Lo ha dicho en el tono adecuado, alzada la cara. Como si lo pensara en voz alta. Nadie puede decir que se echa atrás. El otro mira a sus compañeros. Uno de ellos, capitán de artillería con bigote gris y aspecto respetable, niega ligeramente con la cabeza. Ahora Virués vacila, y el corsario lo advierte. Lo mismo hay suerte, se dice. Igual lo dejamos para otro día. Más discreto.
- Don Lorenzo entra de servicio mañana temprano -confirma Bigote Gris-. Esta madrugada volvemos a la isla de León. Él, yo mismo y también estos caballeros.
Imperturbable en apariencia, Pepe Lobo sigue mirando fijo a Virués.
- Difícil lo tenemos, entonces.
- Eso parece.
Indecisión por ambos lados, ahora. Desahogo disimulado por parte del corsario. Tiempo al tiempo, concluye, y luego ya veremos. Se pregunta si el adversario estará tan aliviado como él. Aunque su olfato le dice que sí. Que lo está.
- Aplazamos la conversación, en tal caso.
- Confío en vernos pronto, señor -señala Virués.
- Ahórrese lo de señor. Le traba la lengua… Y yo también confío en eso, amigo. Para borrarle esa sonrisa de la boca.
Otro golpe de calor en el rostro del militar. Por un instante, Lobo cree que se le va a echar encima. Si intenta abofetearme, piensa, rompo una botella y le abro la cara. Y que salga el sol por donde se tercie.
- Nunca fui su amigo -responde Virués, indignado-. Y si esta noche no fuera…
- Ya. Si no fuera.
Ríe el corsario, grosero. Desvergonzado. Mientras lo hace, mete los dedos en un bolsillo del chaleco, saca dos monedas de plata que arroja al dueño del colmado y da la espalda a Virués, alejándose de allí. Detrás suenan los pasos irregulares de Ricardo Maraña, primero sobre las tablas del suelo y después sobre la arena.
- Increíble… Me sermoneas predicando prudencia, y a los cinco minutos te buscas un duelo.
Pepe Lobo se echa a reír otra vez. De sí mismo, sobre todo.

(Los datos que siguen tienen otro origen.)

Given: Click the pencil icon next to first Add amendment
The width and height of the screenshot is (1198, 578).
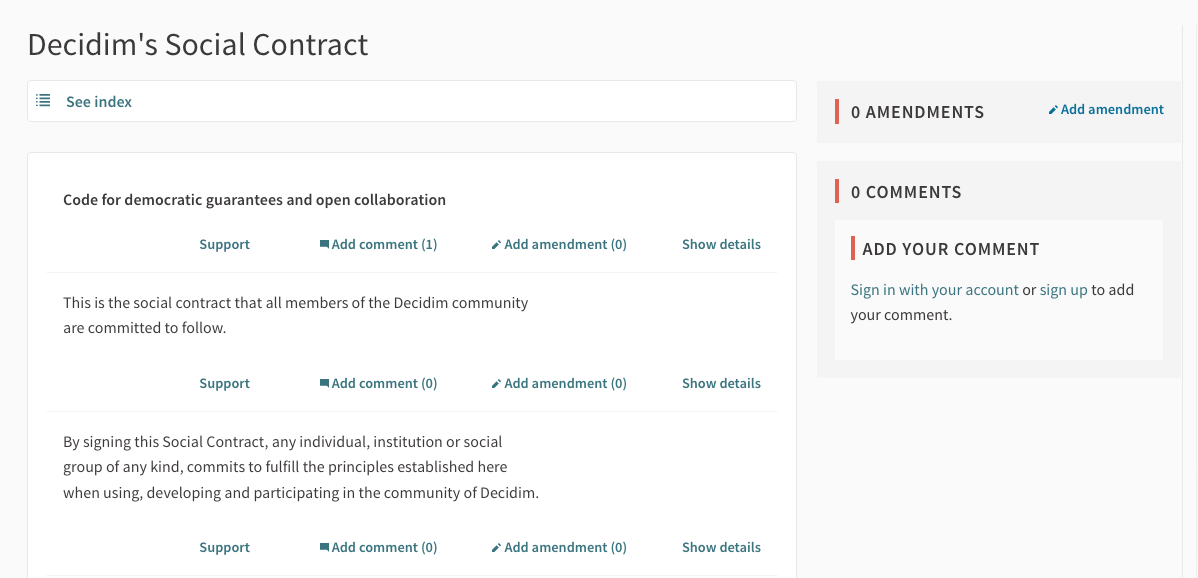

- Es el aguardiente, supongo.
Caminan por el chirrasco rojizo de la orilla, hacia los botes varados junto a la pasarela del arrecife de San Sebastián. Maraña ha alcanzado a su capitán y cojea a su lado, observándolo a la luz imprecisa de las antorchas clavadas en la arena. Lo hace con curiosidad, como si esta noche lo viera por primera vez.
- Será eso -insiste Lobo, al rato-. El aguardiente.
8
Falta poco para el alba. El viento de levante corre violento, sin obstáculos, por el paisaje bajo de las salinas, arrastrando torbellinos de polvo y arena que ocultan las estrellas. Eso clava miles de alfilerazos invisibles en los cuatro hombres -tres adultos y un muchacho- que desde hace varias horas se mueven en la oscuridad, chapoteando en el fango. Van armados con sables, hachuelas, navajas y cuchillos, y avanzan despacio, cubierto el rostro con trapos o pañuelos para protegerse de las picaduras despiadadas del viento. Sopla tan fuerte que, cada vez que caminan un trecho a pie enjuto fuera de un caño o un canalizo, el aire seca en un momento el agua salitrosa y el barro sobre sus ropas.